Problem requirements » Write out, word for word, the section of the Wooster and Jeeves dialogue starting with "Now, no need" and going on through "mention cricket, Sir.".

Document passage »
########################################
Monday 6 June 2011

Wooster on ‘The Master Minds’

Blimey, Jeeves, reckon the old noggin is in need of some education.

Indeed, Sir? What brings you to that conclusion?

Been watching one of my favourite Avengers episodes, Jeeves. Usual thing, mad lot of derry-do cads up to no good with King’s honourable country. Old Steed and his frilly infiltrate the bounder’s nest.

Sounds most exciting, Sir.

Indeed, Jeeves, indeed. Well… seems said establishment needs an entry exam. White papers, list of questions… usual rot. Touch of the old sixth form, smell of the polished wood floors, ticking of the old wall clock…

I understand precisely, Sir.

Exactly. Well Steed, good old Etonian, well trained in empire building, taught in the ways of diplomatic crafts, does the sporting thing…

Which is, Sir?

Cheats of course, Jeeves. What else is a gentleman of the hallowed corridors of the Drones club expected to do? What!

Most sporting indeed, Sir.

Now, no need to be sarcastic, Jeeves. There wouldn’t be any of this empire building if we’d spent our time swatting instead of throwing the leather against two foot of willow.

Interesting that you should mention cricket, Sir.

Enough Jeeves! Anyway, as I was saying, old Steed, in need of some informative solutions turns to… you’ll never guess this, Jeeves, turns to… oooh, choking on my breakfast gin and tonic… turns to…

Mrs Peel, by any chance Sir?

Blimey, Jeeves. Spot on! Lucky guess! Can you imagine? The frilly whose leather Glastonbury boots go right up to her neck! Say the wrong thing and you’d biffed into next week! Don’t know what Steed was doing.

The same Mrs Peel who beat you four times at chess, Sir? The same Mrs Peel who had to rewrite your lecture to the boys of Market Snodsbury Grammar School? Mrs Peel who had to translate the menu after you ordered two ‘serveuse’ and got, shall we say, in rather hot water? Mrs Peel who…

All right, all right, Jeeves… don’t labour your point. Anyway, to return to my argument… where was I? Oh yes. Well, there was I enjoying the charm of the episode, Steed frowning in the exam, and his smiles to the attractive fellow student, hiding the paper from peepers. Top it all, through my laughter I see his answers are ‘Dubhe, Polaris, Alioth and Schedar’!

Most droll Sir. English schoolboy humour. No doubt followed by “Achernar and Acrux’.

Indeed, Jeeves. And I’m wiping the tears from my eyes when this chappie next to me starts explaining the fundamental philosophy behind the whole scene. Well, Jeeves, it’s a shocker to discover that what you in your ignorance thought was a jolly romp is in fact a thesis in psychology and I’m taking gin and tonic by the barrel full to keep my mind cool. By the end the poor old noggin feels like it’s been bashed repeatably with a willow bat…

Or one of Mrs Peel’s specials to the head, Sir?

Hmmm. Well, now I can hardly look at the title to this episode without getting a severe headache and an urge to flee to the sanity of the Drones Club.

May I make a suggestion, Sir?

Go ahead, Jeeves.

Is a possible that this organization was devised to do just that, Sir. To distract us from empire building by turning English gentlemen into, as you so eloquently put it… swats and philosophers?
########################################
Given data »

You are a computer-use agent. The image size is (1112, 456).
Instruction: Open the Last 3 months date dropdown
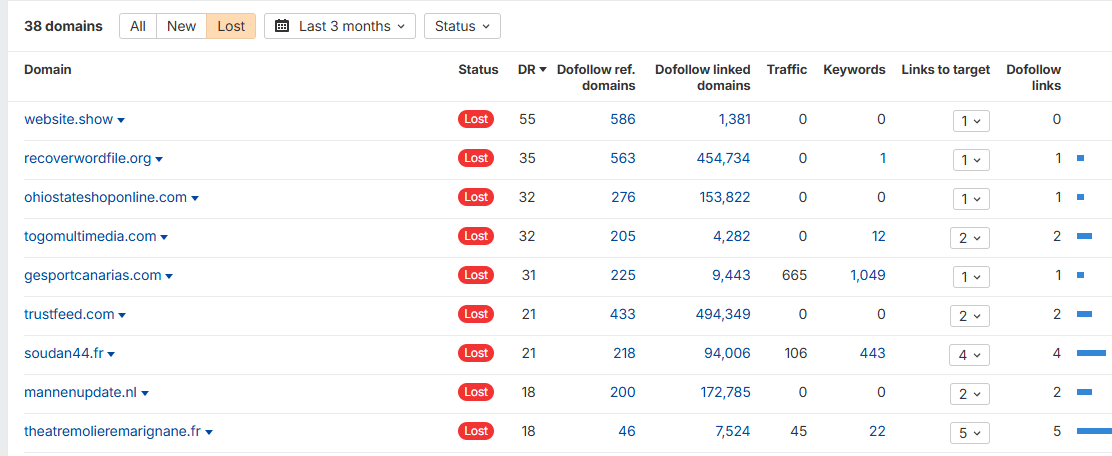(x=340, y=26)
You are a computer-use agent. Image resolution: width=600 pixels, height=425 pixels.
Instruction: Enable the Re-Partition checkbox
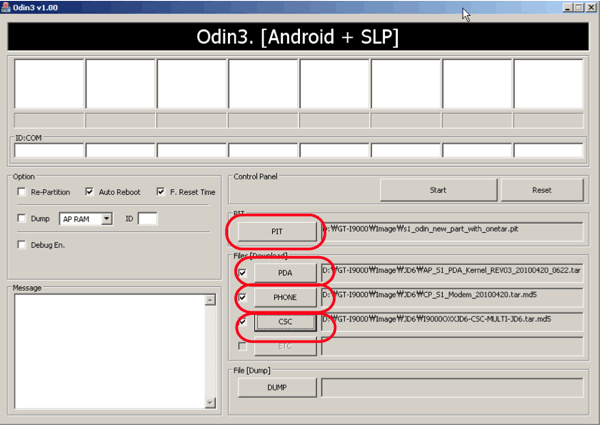pos(22,191)
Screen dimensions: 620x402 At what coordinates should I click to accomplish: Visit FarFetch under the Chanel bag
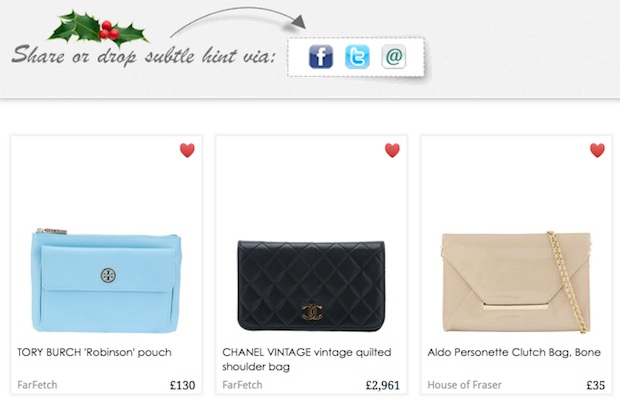click(242, 385)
########################################
Answer for this exercise »
Now, no need to be sarcastic, Jeeves. There wouldn’t be any of this empire building if we’d spent our time swatting instead of throwing the leather against two foot of willow.

Interesting that you should mention cricket, Sir.